In his mind’s eye, Drayson can already see the crowds and hear the whoosh of fast cars that don’t have the stadium-rattling throb of stock cars or banshee-like howls of Formula one racers.
“The electric car technology that is available, just over the last year, has got to the point where you can now build an electric car that will race very effectively and would be a very exciting car to drive and to race. Top speed over 200 mph, length of race 20 minutes, 1.5-mile circuit — a Monaco-type circuit,” he said. “That will start to pack them in.”
Technological innovation in the consumer car market has often been driven by the advances in auto racing, where parts are tested under extreme conditions, often to the point of destruction. “Turbochargers, active suspension, ABS, disc brakes, even the rearview mirror was invented through motor sport,” Drayson explained.
Getting traction for a different car
“The problem that the electric car industry has got is that unless people start racing electric cars, that process of innovation will not apply to the electric car.”
Because they can out-accelerate all but the fastest conventional race cars, electric cars have been taking trophies at drag racing events in the United States. But Drayson says the cars cannot simply — at least not yet — be put on the starting line at regular race tracks alongside conventional race cars. They are radically different animals and therefore demand that racing conditions be adapted accordingly.
Drayson pointed out that for three consecutive years, the world’s first electric superbikes have been racing at the annual TT motorcycle road races on the United Kingdom’s Isle of Man. there, top performance bikes and daredevil riders scream around the island at average speeds of close to 130 mph and top speeds well above that.

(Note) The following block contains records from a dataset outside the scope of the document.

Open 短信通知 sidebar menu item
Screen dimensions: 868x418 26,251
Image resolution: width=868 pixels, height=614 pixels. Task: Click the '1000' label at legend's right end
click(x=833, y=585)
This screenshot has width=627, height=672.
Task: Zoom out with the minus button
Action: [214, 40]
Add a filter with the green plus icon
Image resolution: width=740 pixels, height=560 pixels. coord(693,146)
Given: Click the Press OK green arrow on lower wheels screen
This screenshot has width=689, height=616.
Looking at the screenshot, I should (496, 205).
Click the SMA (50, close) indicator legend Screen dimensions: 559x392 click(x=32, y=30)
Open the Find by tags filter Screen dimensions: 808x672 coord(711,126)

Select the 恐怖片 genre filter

Electric bikes have had mixed results, but they are getting close to winning a prize for averaging 100 mph on the course. Drayson thinks the setting has to be different to draw the fans’ attention to the more silent electrics.
“It is no good taking electric racing to the Isle of Man TT — the cradle of hard-core motorbike racing. you can’t graft it on. you have to create a completely different type of event. It is no good turning up with an electric car at a Formula one race. you have got to create your own series, your own race,” said Drayson.
Taking its cue, the Paris-based international automobile association FIA, motor sport’s governing body, has called for tenders to hold for an initial period of three years from 2013 the world’s first Formula E championship for electric race cars.
Racing fans get older
According to Drayson, the pressure for this is coming not only from the car industry but from the motor sport lobby itself, which, while seeing healthy and growing audiences at the traditional fossil-fueled races, is also seeing the age profile of those audiences rising steadily.